**Цитируемый отрывок**
▶

Здесь целая история с географией.  Страны и континенты обретают роль действуюших лиц. Эти одиннадцать строк, оттолкнувшихся от "ежа и енота", вырастают в длинный каламбур, выехавший из Аляски и бумерангом возвращаюшийся, хоть и неточно, назад на американский континент. И, уж говоря о енотах, то что, как не улыбку читателя, вызывает следующая развернутая ассоциация Енотова Карма (E-Nott) -

http://www.stihi.ru/2003/02/16-26.

Смех очистителен, диссоциируя, очищая нас от скверны закоснелости и табу:

Четыре кольца,
инкрустированные бездельем,
надеты на пальцы всепоглощающей скуки.
Сегодня утром на Московском проспекте
отсутствовали три бесперебойные шлюхи.

На Центральной площади
открыли картонный памятник
покойному хозяину Россинанта.
Передовой работнице метлы по этому поводу
вставили между грудей два вытцветших транспаранта.

Вопли обезумевшего диджея
лабиринтировали по линиям мишленовых протекторов.
А в зоологическом саду толпа
потешалась над престарелым бабуином,
забавляющимся с электрическим эректором.

◀

**Ваши задания**
a) Что, согласно цитируемому отрывку, очищает нас от скверны закоснелости и табу?
b) Продолжите цитируемый отрывок о стихах, начиная сразу после его последней строки.

**Исходные данные**
▶

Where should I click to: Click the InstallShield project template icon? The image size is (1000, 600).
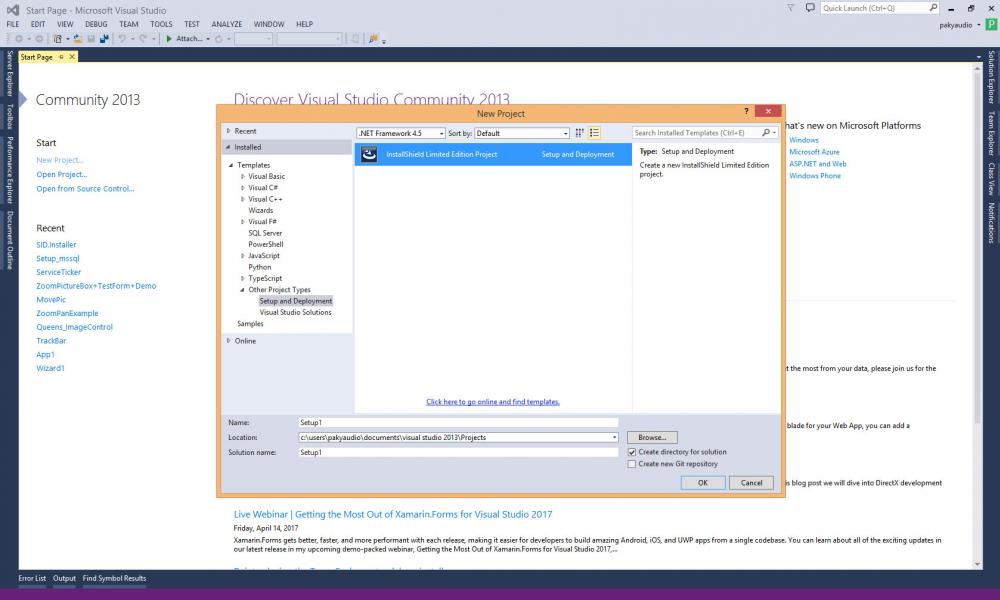(x=368, y=154)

◀

**Ответы к заданиям**
a) Смех.

b)
(Владд, "Брахмапутра Блюз" - http://www.stihi.ru/2003/02/12-1257)

Дары (диссоциативно-ассоциативные ряды) - вот что спасет современную поэзию от ее замшелости и скуки, от которой у читателя скулы сводит: "То было, и это было уже, и о луне уж сказано всё!  Гоголя припоминая, " Скучно на этом свете, господа!".

В дыры даров поэзия ускользнет от ищущих рук, желающих пригвоздить ее, засунуть на полку. Она высвободится от пут переиспользованных канонов, как иллюзионист Гарри Гудини.  Она ворвется в читальный зал библиотеки свежим весенним ветром в распахнутое, рукой гимназиста, окно.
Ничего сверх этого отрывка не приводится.